Фрагмент страницы:
• • • • • • •
Было мирное пасхальное утро. И мысль об убийстве была настолько чужда всем, что оказавшийся поблизости военврач бросился делать искусственное дыхание иноку Ферапонту, полагая, что плохо с сердцем. А из-под ряс распростертых звонарей уже показалась кровь, заливая звонницу. И тут страшно закричали женщины. Собственно, все это произошло мгновенно, и в смятении этих минут последние слова инока Трофима услышали по-разному: “Господи, помилуй нас!”,- “Господи, помилуй! Помогите”. Убегавшего от звонницы убийцу видели еще две паломницы, как раз появившиеся у алтарной части храма и вскрикнувшие при виде крови. Рядом с ними стояли двое мужчин, и один из них сказал: “Только пикните, и с вами будет то же”. Внимание всех в этот миг было приковано к залитой кровью звоннице. И кто-то лишь краем глаза заметил, как некий человек убегает от звонницы в сторону хоздвора, а навстречу о. Василию бежит “паломник” в черной шинели. Как был убит о. Василий, никто не видел, но убит он был тоже ударом в спину.

Вот одна из загадок убийства, не дающая иным покоя и ныне: как мог невысокий щуплый человек зарезать трех богатырей? Инок Трофим кочергу завязывал бантиком. Инок Ферапонт, прослуживший пять лет близ границы Японии и владевший ее боевыми искусствами, мог держать оборону против толпы. А у о. Василия, мастера спорта в прошлом, были такие бицепсы, что от них топорщило рясу, вздымая ее на плечах, как надкрылья. Значит, все дело в том, что били со спины? Вспоминают, у инока Трофима был идеальный слух, и стоило о. Ферапонту чуть-чуть ошибиться, как он поправлял: “Ферапонт, не так!” Он не мог не услышать, как упал о. Ферапонт и умолкли его колокола. Вся звонница, наконец, размером в комнатку, и постороннему человеку здесь невозможно появиться незамеченным. Но в том-то и дело, что в обитель пришел оборотень, имеющий вид своего монастырского человека. “Друг пришел, — отвечает за сына мать о. Трофима. — Он любил людей и подумал: друг”.

Однажды в юности о. Василия спросили: что для него самое страшное? “Нож в спину”, — ответил он. Нож в спину — это знак предательства, ибо только свой человек может подойти днем так по-дружески близко, чтобы предательски убить со спины. “Сын Человеческий предан будет”,- сказано в Евангелии (Мк. 10, 33). И предавший Христа Иуда тоже был оборотнем, действуя под личиной любви: “И пришедше, тотчас подошел к Нему и говорит: “Равви, Равви!” И поцеловал его” (Мк. 14, 15).
• • • • • • •
Сохранённые данные:

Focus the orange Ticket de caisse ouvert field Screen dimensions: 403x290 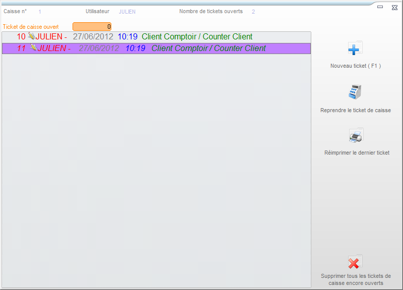coord(92,26)
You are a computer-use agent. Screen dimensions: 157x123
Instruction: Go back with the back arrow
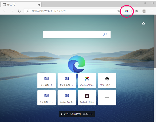pos(5,11)
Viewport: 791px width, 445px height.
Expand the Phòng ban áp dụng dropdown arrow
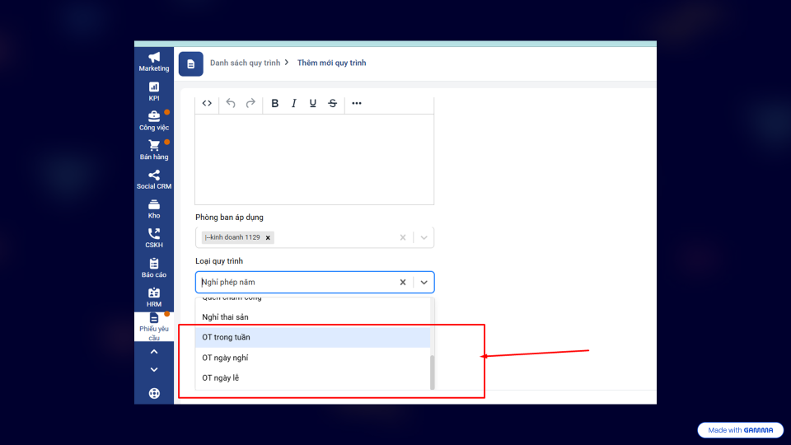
• • • • • • •
Замените «Иуда» на «Иуда Искариот» в отрывке фрагмента об убийстве иноков от слов «Однажды в юности» по слова «(Мк. 14, 15).» включительно. Приведите этот отрывок целиком. Материал здесь не понадобится.

Однажды в юности о. Василия спросили: что для него самое страшное? “Нож в спину”, — ответил он. Нож в спину — это знак предательства, ибо только свой человек может подойти днем так по-дружески близко, чтобы предательски убить со спины. “Сын Человеческий предан будет”,- сказано в Евангелии (Мк. 10, 33). И предавший Христа Иуда Искариот тоже был оборотнем, действуя под личиной любви: “И пришедше, тотчас подошел к Нему и говорит: “Равви, Равви!” И поцеловал его” (Мк. 14, 15).